Holding his glass, Spooky pointed at Marcus. “So now you get it, Captain Mustard. Fighting a war is one thing. Starting one is another.”

Marcus smoothed his salt-and-pepper hair back. “Oh, I get it. The whole antebellum notion of a ‘fair’ fight stuck around long after. The only thing that matters is winning and I know I wasn’t slogging it out in some MOUT bullshit. We had fire superiority, they didn’t.”

“Fuck ‘em,” Spooky said. “Here’s my card if you want to reconsider advising hayseeds how to drop hot sauce on tacos.” He slid Marcus his business card over the bar.

***

Chad “Spooky” Dean (Colonel, USCAF reserves) left the oppressive atmosphere of the American Legion bar. Thick with smoke and regrets, he was glad for the open night air. He let his feet carry him through an alley that bisected the block. Two men in leather trenchcoats joined him.

“Where to, Colonel?” the larger man asked.

“Sergeant Wells, I feel like taking a long walk to the overlook, if you and Sergeant Diaz don’t mind.”

“Colonel, we’re always up for a walk. Though this section of the city isn’t the safest after dark.”

“I know, I know.”

They passed a group of junkies hanging out on a derelict stoop. A beast with two backs slipped in and out of oily shadows. Spooky cast a glance at the two trannies rubbing dicks. A shiver ran up his spine when one of the junkie she-hes saw them and shouted, “15 reals to watch, 30 to join in.”

He kept walking, much to the relief of his protective detail.

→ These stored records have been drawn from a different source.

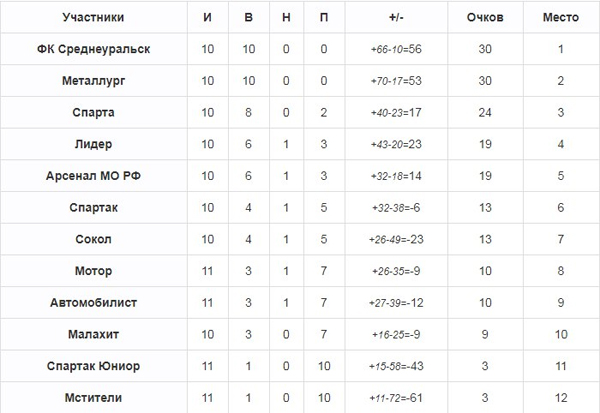Click the Лидер team name
600x413 pixels.
click(93, 144)
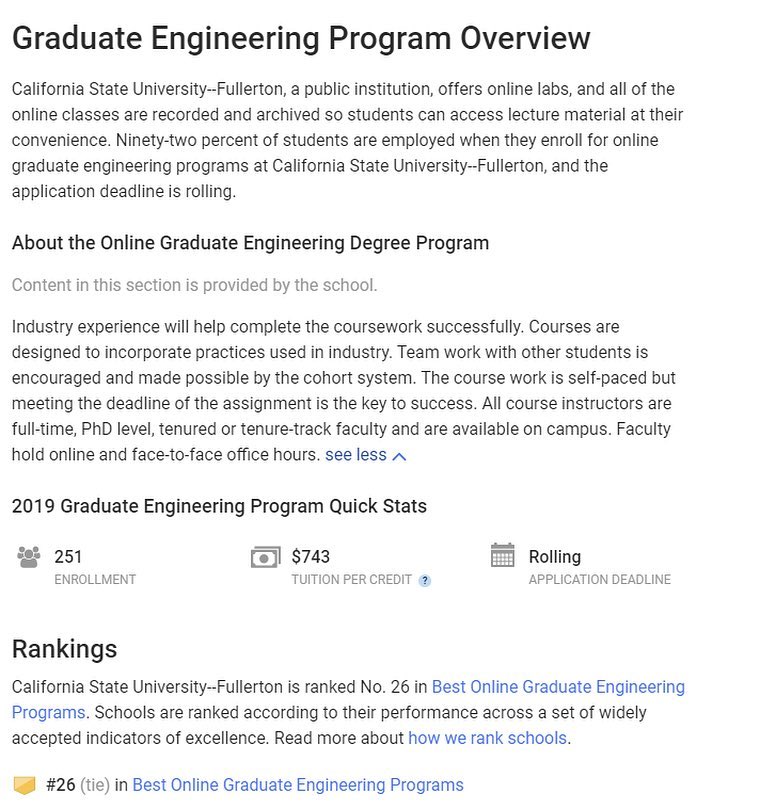The height and width of the screenshot is (810, 760).
Task: Click the Graduate Engineering Program Overview heading
Action: pyautogui.click(x=301, y=38)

A dirty, grime-matted skell lurked in the doorway of an abandoned shell of a building. His eyes locked onto the fancy men coming his way. He pulled his knife to his chest, waiting for the three men to pass before he struck.

The adrenalin spike heightened his PCP high. Savage images coursed through his brain, slashing the old man, plunging his knife into the old man’s butt boys over and over, until he felt an almost sexual compulsion launching him forward.

Diaz’ nickel-slicked 1911 was out of its holster and on target in a flash. In another flash, a 230-grain hardballer slug transected the skell’s brain.

The body hammered face first into the ground.

Spooky regarded the corpse for a second.

In his mind’s eye, he could see an aerial thermal image of the scene: the other creeps and losers slinking away into even darker recesses.

They ascended a slope of cracked and weathered asphalt into forever, until, at last, they reached the overlook.

Few lights burned in the city below. Those still lit on the streets and in the residential windows were dim and ethereal. Corpse lights on a blasted heath. Winds off the river carried the distance smells of fires and rotting garbage heaps.

“Colonel, if I may ask a question?” Sgt. Diaz said.

“Shoot, sergeant.”

“Every visit to this city you make a trip up here. Why?”

Spooky looked at the man 30 years his junior. “Diaz, you got a girl? I don’t mean a hump, like what some old-fashioned folks would call ‘the one.’”

“Yes, sir. Something like that.”

“Before the war, I had a girlfriend. She lived in this city, back when it was a real city. Lights as far as you could see, bright as day. The population then was more than a million people, if you can believe that.”

Diaz gave the old man’s words consideration.

Spooky went on, “Well, before my last deployment with the former U.S. Air Force, we had a nice date night. Actually went to a restaurant, drank wine, we were actually able to have a fun time during the pandemic. And then at the end of the night, when we were all shit-faced and feeling good, we ended up here and I proposed.”

“I see, sir. What happened after that?”

“Nothing. I never saw her again. Never found out what happened to her. For all I know, she could be at the bottom of the river.”

Diaz nodded and Spooky turned back to the overlook for a little while longer.

Later that night, he dreamt his recurring dream. Down there in the ruins, he is hiding when he hears the world tremble under the turboprops of the AC-130s on a gun run. The rumbling grows in intensity, the gunships dropping altitude, the people around him crouch deeper, until finally 25mm rounds tear through the living room.

Everyone dies screaming in fear and panic.

Deep in the night, dreaming this dream, Spooky smiled.